Gates, 76 and a Republican, served as CIA director from 1991 to 1993 under President George H.W. Bush and defense secretary from 2006 to 2011 under Presidents George W. Bush and Barack Obama. His book, “Exercise Of Power: American Failures, Successes, And A New Path Forward In The New Post-Cold War World,” was recently published.
Gates argues in his book that over the last 25 years, presidents and Congress have allowed the nation’s diplomatic strengths — such as developmental assistance, communications and cultural connections, to wither — leaving the military with a disproportionate role in determining and executing U.S. foreign policy.
Gates has criticized President Donald Trump as a divider, domestically and internationally. During Monday’s talk, he praised Trump as the first president to understand and tackle the threat China poses economically, but said he undercuts his efforts by weakening the country’s relationships with its allies, calling those “a unique asset for the United States.”
“We have allies. The Russians and Chinese don’t. They have clients,” Gates said. “Those allies are critically important if we want to create an international environment to serve our national interest.”
He also praised Trump for reaching out to North Korea and meeting with Kim Jong-un, saying nothing attempted by previous presidents stopped that country’s nuclear arms program. He said Kim fears that if he surrenders his nuclear weapons, he will be toppled. Gates said it might be time to negotiate a deal where North Korea keeps a limited number in exchange for intensive inspections.

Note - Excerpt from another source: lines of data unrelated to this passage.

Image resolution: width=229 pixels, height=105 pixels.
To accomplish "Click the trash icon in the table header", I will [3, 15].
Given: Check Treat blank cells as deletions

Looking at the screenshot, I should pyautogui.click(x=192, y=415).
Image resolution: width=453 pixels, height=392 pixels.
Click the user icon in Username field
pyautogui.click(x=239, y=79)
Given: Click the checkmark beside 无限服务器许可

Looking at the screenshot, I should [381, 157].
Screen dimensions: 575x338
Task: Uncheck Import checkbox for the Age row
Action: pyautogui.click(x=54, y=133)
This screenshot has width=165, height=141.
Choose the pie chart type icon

Gates also praised and criticized former Vice President Joe Biden, Trump’s presumed Democratic opponent in November’s election. He said Biden has been wrong on almost every foreign policy and national security issue over the last 40 years, particularly during the 1980s when Biden was in the Senate and opposed President Ronald Reagan’s policies toward the Soviet Union.
Still, Gates said despite their broad policy differences, he and Biden had a good relationship during the Obama administration and agreed on such issues as Libyan nonintervention when that country’s leader, Moammar Gadhafi, was overthrown and killed in 2011. He called Biden “not only a decent person but a man of real character and integrity.”

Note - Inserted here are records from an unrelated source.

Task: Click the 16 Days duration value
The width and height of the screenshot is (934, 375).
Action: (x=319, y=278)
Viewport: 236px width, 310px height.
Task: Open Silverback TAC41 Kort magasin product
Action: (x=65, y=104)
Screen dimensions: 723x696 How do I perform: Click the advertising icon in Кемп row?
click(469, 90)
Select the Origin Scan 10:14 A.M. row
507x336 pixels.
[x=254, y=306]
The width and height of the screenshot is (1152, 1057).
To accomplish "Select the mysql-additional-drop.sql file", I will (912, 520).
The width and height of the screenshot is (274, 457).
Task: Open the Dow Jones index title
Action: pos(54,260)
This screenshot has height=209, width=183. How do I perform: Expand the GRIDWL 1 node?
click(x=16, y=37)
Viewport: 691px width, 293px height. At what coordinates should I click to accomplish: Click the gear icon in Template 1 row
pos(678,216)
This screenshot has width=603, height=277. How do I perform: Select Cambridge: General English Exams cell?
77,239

He said the Trump administration handed the Chinese and Russians a foreign propaganda coup when it used police and military force to remove protesters so the president could walk to a nearby church to take a photograph.
“Believe me, the videos of what happened that night in Lafayette Square are being distributed all over the world by the Russians and the Chinese,” Gates said. The Chinese can now “come back to us and say, ‘How dare you criticize our handling of protesters in Hong Kong? Just look at what happened across the street from the White House.’”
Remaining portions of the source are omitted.